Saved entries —

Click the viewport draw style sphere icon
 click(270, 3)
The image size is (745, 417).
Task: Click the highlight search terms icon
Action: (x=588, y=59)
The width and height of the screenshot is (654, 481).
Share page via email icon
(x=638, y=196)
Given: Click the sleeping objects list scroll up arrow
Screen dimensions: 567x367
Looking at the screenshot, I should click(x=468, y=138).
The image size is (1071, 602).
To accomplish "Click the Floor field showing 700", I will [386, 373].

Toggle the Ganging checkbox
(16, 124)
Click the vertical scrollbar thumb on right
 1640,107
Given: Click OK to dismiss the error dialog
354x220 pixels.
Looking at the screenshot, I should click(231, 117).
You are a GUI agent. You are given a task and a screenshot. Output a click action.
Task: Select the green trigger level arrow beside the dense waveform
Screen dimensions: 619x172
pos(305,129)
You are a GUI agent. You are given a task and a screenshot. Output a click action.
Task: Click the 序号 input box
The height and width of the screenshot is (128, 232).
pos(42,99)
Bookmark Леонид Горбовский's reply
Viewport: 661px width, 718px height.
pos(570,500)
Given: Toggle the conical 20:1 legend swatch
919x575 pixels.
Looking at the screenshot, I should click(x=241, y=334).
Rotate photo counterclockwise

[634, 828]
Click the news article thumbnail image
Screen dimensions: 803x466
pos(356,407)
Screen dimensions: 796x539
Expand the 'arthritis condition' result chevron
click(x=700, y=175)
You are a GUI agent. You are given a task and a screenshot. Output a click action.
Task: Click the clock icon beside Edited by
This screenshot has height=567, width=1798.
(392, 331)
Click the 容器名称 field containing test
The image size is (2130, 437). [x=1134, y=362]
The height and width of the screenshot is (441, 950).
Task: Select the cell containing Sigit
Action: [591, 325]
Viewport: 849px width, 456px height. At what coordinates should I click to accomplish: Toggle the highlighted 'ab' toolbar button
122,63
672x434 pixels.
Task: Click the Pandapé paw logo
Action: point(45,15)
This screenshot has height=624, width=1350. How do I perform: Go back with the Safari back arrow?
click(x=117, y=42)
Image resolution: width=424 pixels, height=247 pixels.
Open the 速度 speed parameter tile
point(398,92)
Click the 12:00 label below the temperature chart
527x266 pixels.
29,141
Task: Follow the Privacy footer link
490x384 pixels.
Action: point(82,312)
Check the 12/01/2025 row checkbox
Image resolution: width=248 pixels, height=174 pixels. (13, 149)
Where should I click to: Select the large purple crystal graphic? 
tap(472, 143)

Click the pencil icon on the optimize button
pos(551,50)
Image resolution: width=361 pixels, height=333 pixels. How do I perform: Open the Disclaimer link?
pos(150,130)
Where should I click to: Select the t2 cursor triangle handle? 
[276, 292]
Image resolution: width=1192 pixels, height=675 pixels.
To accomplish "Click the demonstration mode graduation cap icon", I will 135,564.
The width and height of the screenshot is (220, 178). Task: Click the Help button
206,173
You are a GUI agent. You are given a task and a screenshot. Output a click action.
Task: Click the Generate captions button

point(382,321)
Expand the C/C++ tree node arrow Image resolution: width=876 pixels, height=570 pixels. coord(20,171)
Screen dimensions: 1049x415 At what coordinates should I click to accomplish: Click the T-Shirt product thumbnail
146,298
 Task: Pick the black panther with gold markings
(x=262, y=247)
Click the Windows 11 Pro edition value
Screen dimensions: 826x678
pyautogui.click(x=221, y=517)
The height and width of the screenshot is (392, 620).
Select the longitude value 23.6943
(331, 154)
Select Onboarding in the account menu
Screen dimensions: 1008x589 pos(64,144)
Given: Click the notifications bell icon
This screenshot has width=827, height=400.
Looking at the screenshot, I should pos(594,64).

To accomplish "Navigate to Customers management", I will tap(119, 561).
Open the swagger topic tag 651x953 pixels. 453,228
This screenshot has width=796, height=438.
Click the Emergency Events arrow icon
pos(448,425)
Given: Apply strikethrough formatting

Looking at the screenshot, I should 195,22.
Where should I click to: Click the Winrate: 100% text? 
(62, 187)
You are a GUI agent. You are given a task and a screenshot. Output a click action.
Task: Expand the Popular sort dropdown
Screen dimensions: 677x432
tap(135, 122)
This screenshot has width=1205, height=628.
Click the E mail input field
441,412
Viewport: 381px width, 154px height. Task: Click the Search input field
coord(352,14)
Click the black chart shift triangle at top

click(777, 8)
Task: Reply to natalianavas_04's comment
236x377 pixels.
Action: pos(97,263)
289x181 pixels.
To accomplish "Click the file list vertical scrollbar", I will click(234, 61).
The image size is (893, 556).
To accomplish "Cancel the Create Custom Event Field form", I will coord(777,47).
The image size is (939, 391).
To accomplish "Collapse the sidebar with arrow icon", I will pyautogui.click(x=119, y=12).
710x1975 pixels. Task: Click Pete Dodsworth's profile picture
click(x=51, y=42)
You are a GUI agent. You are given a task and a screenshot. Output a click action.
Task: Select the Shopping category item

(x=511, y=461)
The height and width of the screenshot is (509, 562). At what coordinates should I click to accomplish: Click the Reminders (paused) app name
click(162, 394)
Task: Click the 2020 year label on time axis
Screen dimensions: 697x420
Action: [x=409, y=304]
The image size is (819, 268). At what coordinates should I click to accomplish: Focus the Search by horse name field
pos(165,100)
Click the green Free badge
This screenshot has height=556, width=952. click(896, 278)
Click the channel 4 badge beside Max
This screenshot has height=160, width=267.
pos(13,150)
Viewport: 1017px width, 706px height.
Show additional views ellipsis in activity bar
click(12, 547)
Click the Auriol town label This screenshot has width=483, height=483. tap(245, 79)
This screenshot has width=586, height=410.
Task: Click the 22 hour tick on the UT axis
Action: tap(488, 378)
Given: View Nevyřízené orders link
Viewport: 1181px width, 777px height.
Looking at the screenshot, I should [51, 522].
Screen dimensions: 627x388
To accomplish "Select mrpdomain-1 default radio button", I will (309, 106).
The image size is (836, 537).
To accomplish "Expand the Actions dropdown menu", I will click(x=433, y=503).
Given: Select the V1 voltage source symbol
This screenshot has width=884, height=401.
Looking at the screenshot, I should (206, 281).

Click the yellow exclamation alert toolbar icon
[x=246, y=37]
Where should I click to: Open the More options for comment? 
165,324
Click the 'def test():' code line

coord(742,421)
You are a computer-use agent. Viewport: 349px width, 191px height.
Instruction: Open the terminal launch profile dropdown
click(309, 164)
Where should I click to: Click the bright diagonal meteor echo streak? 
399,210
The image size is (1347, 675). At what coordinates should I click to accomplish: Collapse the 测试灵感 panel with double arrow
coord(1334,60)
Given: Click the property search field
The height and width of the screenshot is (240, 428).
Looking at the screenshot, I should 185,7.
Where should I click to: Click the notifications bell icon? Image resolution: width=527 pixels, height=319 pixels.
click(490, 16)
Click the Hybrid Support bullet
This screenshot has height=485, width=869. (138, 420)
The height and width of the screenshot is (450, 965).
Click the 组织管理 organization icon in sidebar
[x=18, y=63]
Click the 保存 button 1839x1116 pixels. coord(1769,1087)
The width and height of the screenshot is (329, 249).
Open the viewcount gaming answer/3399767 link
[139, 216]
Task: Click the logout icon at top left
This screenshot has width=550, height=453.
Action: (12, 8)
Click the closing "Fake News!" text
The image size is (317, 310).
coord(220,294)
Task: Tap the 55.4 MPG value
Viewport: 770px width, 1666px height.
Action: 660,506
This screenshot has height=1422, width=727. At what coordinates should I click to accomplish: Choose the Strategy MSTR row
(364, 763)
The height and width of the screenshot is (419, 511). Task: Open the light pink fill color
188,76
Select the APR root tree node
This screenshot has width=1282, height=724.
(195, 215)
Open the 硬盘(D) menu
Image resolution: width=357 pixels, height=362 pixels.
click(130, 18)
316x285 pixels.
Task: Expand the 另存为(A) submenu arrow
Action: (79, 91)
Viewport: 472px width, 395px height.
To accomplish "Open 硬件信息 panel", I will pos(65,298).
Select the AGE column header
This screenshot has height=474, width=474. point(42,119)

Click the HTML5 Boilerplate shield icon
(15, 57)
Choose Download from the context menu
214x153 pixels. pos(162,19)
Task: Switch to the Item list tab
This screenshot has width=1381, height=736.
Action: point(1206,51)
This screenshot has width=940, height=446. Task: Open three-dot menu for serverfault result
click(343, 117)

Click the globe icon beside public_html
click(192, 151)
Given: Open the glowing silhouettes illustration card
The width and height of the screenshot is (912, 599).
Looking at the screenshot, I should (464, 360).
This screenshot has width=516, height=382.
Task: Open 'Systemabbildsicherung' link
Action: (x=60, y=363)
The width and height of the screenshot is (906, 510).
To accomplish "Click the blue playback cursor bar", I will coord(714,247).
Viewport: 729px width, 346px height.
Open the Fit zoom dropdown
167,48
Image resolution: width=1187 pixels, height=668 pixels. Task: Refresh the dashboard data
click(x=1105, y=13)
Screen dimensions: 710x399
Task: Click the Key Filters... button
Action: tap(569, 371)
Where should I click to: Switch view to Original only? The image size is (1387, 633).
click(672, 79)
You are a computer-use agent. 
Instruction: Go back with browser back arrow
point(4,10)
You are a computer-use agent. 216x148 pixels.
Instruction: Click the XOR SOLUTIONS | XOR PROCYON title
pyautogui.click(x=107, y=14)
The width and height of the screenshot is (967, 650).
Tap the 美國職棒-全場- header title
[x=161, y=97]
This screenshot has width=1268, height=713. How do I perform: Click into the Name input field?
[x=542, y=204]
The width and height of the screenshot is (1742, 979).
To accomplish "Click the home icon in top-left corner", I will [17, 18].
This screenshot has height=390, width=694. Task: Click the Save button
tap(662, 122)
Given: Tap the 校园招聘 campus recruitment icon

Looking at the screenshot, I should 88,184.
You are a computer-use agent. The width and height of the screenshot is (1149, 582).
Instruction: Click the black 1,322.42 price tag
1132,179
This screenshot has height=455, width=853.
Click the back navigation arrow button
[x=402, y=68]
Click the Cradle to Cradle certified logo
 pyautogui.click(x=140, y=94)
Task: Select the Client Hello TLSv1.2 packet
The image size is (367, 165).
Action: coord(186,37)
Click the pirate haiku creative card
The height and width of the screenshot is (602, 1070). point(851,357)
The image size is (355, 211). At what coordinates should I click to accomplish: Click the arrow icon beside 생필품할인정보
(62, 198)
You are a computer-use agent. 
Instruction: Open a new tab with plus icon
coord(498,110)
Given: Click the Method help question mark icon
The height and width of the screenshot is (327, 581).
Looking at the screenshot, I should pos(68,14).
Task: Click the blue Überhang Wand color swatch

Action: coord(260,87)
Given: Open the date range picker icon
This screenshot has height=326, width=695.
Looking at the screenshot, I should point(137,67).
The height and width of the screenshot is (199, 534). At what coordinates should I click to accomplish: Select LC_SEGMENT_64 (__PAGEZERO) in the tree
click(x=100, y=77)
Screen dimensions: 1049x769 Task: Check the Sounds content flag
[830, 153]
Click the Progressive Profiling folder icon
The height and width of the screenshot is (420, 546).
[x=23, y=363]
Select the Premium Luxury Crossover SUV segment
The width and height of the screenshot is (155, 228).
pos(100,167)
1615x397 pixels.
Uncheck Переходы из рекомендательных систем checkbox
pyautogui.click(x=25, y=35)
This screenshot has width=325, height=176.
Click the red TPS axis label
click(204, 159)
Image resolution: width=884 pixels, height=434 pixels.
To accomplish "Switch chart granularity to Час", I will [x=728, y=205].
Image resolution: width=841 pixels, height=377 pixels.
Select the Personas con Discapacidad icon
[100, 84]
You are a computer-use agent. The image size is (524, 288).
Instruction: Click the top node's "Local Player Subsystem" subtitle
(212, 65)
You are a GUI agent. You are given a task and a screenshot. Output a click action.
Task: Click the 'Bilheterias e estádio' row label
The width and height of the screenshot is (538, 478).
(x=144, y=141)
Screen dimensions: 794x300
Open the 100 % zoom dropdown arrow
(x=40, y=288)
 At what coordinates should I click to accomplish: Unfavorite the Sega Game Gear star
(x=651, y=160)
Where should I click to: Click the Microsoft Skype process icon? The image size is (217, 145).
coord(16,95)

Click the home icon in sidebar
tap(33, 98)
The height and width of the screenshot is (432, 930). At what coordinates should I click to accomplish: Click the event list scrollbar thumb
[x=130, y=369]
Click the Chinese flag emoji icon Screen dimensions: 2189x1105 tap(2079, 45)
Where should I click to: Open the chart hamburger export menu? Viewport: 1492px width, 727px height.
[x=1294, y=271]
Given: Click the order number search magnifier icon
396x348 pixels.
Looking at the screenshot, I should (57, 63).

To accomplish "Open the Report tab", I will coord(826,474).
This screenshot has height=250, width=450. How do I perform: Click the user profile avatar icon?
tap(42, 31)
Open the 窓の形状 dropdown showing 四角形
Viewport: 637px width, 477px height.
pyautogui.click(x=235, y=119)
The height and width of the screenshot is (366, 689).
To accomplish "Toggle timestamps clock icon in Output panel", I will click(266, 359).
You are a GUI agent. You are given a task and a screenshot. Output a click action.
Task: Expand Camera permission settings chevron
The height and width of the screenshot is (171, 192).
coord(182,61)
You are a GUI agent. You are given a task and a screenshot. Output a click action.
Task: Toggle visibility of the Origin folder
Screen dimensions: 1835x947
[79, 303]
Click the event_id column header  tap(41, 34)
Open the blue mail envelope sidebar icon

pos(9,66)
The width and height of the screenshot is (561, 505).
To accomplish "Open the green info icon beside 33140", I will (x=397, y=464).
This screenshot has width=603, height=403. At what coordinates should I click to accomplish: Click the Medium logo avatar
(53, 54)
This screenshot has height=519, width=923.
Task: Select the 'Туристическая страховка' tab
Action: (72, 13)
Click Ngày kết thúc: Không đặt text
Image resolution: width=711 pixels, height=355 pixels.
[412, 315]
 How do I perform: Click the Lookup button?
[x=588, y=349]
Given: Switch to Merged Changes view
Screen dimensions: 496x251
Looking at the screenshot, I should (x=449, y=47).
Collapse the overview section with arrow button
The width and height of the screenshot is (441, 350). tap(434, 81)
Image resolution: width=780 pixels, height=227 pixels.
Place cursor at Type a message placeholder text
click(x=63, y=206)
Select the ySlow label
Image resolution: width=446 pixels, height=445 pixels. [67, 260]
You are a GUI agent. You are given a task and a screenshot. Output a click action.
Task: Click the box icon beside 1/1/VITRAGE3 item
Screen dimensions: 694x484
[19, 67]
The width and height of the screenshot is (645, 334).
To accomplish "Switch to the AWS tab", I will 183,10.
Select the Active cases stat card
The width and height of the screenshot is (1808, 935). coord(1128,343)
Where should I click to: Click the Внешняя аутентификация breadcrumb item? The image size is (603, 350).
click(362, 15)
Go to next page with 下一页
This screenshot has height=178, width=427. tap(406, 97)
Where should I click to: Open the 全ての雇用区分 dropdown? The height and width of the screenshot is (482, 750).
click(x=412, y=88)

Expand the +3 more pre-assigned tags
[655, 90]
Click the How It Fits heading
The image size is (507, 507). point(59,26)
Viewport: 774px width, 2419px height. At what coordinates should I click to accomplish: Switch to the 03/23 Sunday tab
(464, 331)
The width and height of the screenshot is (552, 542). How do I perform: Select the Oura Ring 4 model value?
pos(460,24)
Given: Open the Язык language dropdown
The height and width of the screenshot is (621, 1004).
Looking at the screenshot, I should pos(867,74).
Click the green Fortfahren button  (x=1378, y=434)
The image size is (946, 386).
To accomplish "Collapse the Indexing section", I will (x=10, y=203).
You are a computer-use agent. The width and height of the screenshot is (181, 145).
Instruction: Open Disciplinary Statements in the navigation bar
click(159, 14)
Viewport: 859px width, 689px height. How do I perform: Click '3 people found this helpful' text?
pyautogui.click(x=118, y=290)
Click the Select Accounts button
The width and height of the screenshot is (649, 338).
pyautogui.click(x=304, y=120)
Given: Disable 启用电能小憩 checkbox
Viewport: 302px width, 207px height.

Problem to work on —
Among the lines above, find those containing the word "computer" and copy each.

Response to this exercise —
You are a computer-use agent. Viewport: 349px width, 191px height.
You are a computer-use agent. 
You are a computer-use agent. 216x148 pixels.
You are a computer-use agent. The width and height of the screenshot is (1149, 582).
You are a computer-use agent. 
You are a computer-use agent. The image size is (524, 288).
You are a computer-use agent. The width and height of the screenshot is (181, 145).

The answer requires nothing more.